Although Tutankhamen's canopic jar stoppers were all in the shape of a human head the hieroglyphs on the jars still referred to the four Sons of Horus. Whatever some books may say the face on these stoppers is not Tutankhamen's face - this is one of the reasons why we think that he was buried in a hurry.

In certain burials, such as those of the Pharaohs, the provision for the protection of the internal organs was often more sophisticated. This Canopic Coffin is one of a set found in the tomb of Tutankhamun

 

 
.The embalmed organs were placed inside the coffins which were then put into an alabaster canopic chest with the four stoppers carved with the Pharaohs likeness.  

     

About five hundred years after the death of Tutankhamen the Ancient Egyptians started wrapping up the heart, lungs, liver, intestines and stomach but putting them back into the body before it was wrapped up in its linen bandages. But they still placed dummy canopic jars into the tomb.

Dummy canopic jars: these are canopic jars that were not hollowed out, so never used for the entrails. Common in the Third Intermediate and Late Period, when improved techniques allowed the embalmer to leave the entrails in the body.

 

In an alternative method the internal organs were placed in a solution of Natron salt and interred in a special Canopic Chest, or returned to the body cavity. In these cases dummy canopic jars may have also been included in the tomb.

In later periods the processes used seem to have decreased in complexity. In the later dynasties a liquid similar to Turpentine was injected up the anus of the deceased. This liquid dissolved the soft internal organs and was then drained.

In cases where the Internal organs were not left in place, or returned after treatment, the body cavity was packed with a filler. This could have been resin soaked linen, straw, mud, or virtually anything else.

Another process was to remove the internal organs, mummify them individually, then return them to the body cavity. In many cases figures of the Sons of Horus were included with the packages. These figures are clearly visible on some Mummy X-Rays

Technology Uncovers the Secret of the Ancient Canopic Jar

 The terracotta canopic jar at the Institute of Archaeology and Antiquity has been in the collection of the Institute since at least 1970, but its earlier history and exact provenance are unknown.

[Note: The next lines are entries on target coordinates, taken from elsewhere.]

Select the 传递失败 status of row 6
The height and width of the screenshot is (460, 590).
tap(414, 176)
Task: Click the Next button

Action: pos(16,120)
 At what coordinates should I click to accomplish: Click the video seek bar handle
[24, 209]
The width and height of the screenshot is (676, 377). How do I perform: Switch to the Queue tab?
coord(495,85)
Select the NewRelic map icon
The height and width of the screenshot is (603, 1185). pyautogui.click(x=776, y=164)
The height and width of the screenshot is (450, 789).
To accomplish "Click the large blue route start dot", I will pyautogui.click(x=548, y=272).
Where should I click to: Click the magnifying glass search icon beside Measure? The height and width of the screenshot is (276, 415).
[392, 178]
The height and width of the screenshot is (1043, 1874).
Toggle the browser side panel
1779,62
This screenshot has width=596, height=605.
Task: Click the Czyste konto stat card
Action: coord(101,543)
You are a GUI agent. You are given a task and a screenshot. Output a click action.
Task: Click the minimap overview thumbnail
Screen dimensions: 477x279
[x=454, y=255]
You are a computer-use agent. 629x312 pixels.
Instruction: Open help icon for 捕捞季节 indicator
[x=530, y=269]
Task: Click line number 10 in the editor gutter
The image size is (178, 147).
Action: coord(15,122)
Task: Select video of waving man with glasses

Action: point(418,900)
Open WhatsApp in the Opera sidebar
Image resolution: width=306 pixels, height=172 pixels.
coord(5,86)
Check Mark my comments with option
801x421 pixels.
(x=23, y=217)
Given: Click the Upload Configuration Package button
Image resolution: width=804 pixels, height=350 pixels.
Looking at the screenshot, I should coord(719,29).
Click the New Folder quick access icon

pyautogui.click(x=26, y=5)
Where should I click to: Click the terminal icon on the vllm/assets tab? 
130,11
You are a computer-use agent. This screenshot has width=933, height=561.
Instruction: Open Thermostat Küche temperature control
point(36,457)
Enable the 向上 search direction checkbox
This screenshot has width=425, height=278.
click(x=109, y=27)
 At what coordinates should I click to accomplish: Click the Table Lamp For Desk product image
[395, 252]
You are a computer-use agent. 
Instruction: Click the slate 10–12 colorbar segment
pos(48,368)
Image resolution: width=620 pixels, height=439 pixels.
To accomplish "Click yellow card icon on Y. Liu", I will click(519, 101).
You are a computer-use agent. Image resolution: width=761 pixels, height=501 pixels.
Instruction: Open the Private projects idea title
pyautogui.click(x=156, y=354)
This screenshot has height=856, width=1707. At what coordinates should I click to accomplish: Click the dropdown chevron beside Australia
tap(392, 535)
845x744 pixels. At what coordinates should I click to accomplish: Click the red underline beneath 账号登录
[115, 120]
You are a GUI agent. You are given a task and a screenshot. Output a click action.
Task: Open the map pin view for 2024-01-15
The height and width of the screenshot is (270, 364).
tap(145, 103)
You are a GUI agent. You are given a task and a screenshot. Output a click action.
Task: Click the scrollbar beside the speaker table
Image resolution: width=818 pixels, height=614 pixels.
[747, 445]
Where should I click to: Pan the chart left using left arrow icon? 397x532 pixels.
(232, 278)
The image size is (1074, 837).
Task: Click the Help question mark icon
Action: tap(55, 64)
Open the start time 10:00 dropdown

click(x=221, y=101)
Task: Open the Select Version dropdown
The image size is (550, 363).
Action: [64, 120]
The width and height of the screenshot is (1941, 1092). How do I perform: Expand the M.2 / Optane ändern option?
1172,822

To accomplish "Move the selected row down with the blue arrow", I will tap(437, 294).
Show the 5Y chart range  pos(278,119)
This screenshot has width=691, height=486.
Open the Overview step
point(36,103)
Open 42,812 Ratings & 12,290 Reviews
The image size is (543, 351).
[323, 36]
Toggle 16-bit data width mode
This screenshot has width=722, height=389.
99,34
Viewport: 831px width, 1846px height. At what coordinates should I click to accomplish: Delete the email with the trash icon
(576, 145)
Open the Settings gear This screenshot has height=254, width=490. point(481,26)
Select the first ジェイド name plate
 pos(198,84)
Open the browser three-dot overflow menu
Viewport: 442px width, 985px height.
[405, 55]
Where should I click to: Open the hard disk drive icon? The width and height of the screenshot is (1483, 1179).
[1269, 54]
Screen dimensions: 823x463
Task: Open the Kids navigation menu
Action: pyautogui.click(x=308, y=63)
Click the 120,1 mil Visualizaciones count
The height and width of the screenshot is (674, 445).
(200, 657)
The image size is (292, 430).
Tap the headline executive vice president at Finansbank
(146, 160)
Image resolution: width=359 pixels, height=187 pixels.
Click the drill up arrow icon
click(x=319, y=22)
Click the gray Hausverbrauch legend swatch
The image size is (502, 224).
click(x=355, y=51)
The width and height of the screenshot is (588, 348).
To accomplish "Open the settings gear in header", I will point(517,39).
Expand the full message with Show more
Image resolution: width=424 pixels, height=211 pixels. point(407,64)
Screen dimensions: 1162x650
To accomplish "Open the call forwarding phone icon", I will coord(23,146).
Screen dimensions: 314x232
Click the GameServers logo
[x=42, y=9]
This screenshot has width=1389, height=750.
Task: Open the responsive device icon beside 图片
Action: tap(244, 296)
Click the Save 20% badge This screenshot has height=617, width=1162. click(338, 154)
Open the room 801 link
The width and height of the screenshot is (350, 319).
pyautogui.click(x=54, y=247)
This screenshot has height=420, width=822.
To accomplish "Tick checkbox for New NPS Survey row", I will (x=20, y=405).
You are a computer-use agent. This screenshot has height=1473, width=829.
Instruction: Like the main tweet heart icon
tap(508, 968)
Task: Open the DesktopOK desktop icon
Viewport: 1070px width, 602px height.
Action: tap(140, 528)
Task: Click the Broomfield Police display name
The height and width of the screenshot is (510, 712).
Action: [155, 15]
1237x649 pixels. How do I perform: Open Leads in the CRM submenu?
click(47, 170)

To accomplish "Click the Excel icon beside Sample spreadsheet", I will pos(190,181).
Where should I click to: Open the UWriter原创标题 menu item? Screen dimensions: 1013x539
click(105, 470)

From the hieroglyphic inscription running down the jar, it can be dated to the New Kingdom, that is approximately 1400 BC, and was part of the grave assemblage of a man named Puia. The hieroglyphics give Puia the epithet "justified", meaning that he had passed judgment and gained access to the afterlife. The inscription also refers to Qebehsennf, a falcon-headed deity, which indicates that the jar originally had a lid in the shape of a falcon's head and ought to have contained the intestines of the deceased. The jar has been CT scanned at the QEH.

The jar contains linen, the upper layers of which have certainly been disturbed in modern times. CT scans indicated layers of differing density below, which possibly corresponds to resin-soaked linen or even remnants of an internal organ. It also showed some very high density objects, including a possible potsherd. 

Following the CT scanning, the upper layer of linen was removed and a second, darker, resin-soaked layer was exposed as well as dried grass cuttings (possibly part of the original packaging) and fluffy material which may be wool. Below the linen layer was a substance resembling a preserved human organ in appearance. A sample of this was taken and is currently being analysed by the Pathology Department of the QEH, in order to confirm that it is human remains and to determine which organ it is and any other details regarding the physical condition and lifestyle of the individual.

Organic residue and other tests will be carried out on the linen and other organic materials inside the jar with a view to finding out more about the embalming techniques used and the geographical origins of the jar.